Researchers have developed methods for exploring the informational content of decision-support models. For Bayesian networks several of the most recent findings rest on the fundamental result that the input-mapping in Bayesian networks is a multilinear polynomial (Castillo et al., 1996, Castillo et al., 1997). For instance, multilinearity is crucial for arithmetic and decision circuits (Bhattacharjya and Shachter, 2012, Darwiche, 2003). However, there are unique challenges in sensitivity analysis for influence diagrams due to the non-linearities created by maximization operations for making decisions (Bhattacharjya & Shachter, 2010, p. 1). Indeed, this issue is transversal to all decision-support models that include a maximization (or minimization) operator. The maximization operation induces piecewise-definiteness and impairs differentiation. Thus, properties of Bayesian networks cannot be transferred directly to models such as influence diagrams, decision trees and decision circuits. The difficulties associated with differentiation then raise broader issues concerning the methodology for deriving managerial insights from decision-support models.

In this work, we conduct a systematic investigation into the mathematical properties of decision-support models. We show that the decision-theoretical principles underlying their construction (Savage, 1954) lead to a piecewise defined input–output mapping. Each piece corresponds to an available strategy and is multilinear in probabilities and utilities. We call the mapping a decision-network polynomial.

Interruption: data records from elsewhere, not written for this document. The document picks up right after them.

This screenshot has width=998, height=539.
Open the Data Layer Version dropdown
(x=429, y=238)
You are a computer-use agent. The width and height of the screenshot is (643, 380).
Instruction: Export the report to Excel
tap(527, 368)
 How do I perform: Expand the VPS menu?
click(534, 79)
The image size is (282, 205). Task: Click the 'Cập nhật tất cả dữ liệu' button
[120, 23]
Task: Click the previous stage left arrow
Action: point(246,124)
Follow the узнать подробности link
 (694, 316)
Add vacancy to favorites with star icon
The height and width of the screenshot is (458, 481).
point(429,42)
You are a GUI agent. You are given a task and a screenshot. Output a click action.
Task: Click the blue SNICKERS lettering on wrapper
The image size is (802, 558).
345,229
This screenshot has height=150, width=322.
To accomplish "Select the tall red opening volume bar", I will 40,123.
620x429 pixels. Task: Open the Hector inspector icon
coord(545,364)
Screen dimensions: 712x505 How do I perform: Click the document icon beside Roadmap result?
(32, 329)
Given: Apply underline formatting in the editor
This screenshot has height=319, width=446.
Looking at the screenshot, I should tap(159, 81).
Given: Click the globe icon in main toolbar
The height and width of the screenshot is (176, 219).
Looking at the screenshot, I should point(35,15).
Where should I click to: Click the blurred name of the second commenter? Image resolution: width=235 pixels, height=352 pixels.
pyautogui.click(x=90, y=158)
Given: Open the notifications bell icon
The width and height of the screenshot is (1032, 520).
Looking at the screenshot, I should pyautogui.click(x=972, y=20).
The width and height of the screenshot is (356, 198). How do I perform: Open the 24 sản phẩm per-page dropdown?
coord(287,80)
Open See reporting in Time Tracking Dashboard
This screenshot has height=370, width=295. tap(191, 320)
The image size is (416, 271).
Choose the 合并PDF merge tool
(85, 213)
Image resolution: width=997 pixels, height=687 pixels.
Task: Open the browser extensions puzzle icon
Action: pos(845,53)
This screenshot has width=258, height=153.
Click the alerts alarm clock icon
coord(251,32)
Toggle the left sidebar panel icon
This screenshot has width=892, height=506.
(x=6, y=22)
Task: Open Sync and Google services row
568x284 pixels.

Non-differentiability occurs at those values of the model inputs (probabilities/utilities) for which the decision-maker is indifferent among alternative strategies. Using the terminology of Howard (1968) (see also Bhattacharjya & Shachter, 2010),² this result suggests that differentiation finds its natural application in an open-loop analysis, i.e., when the preferred strategy (or any other strategy) is under scrutiny. In a closed-loop analysis differentiation might not be possible. We then employ sensitivity measures based on an orthogonal decomposition via finite difference operators (Borgonovo, 2010), that do not require differentiability. These finite change sensitivity indices allow us to obtain a clear understanding of the model response, by apportioning the change in expected utility to the individual effects and interactions among the model inputs.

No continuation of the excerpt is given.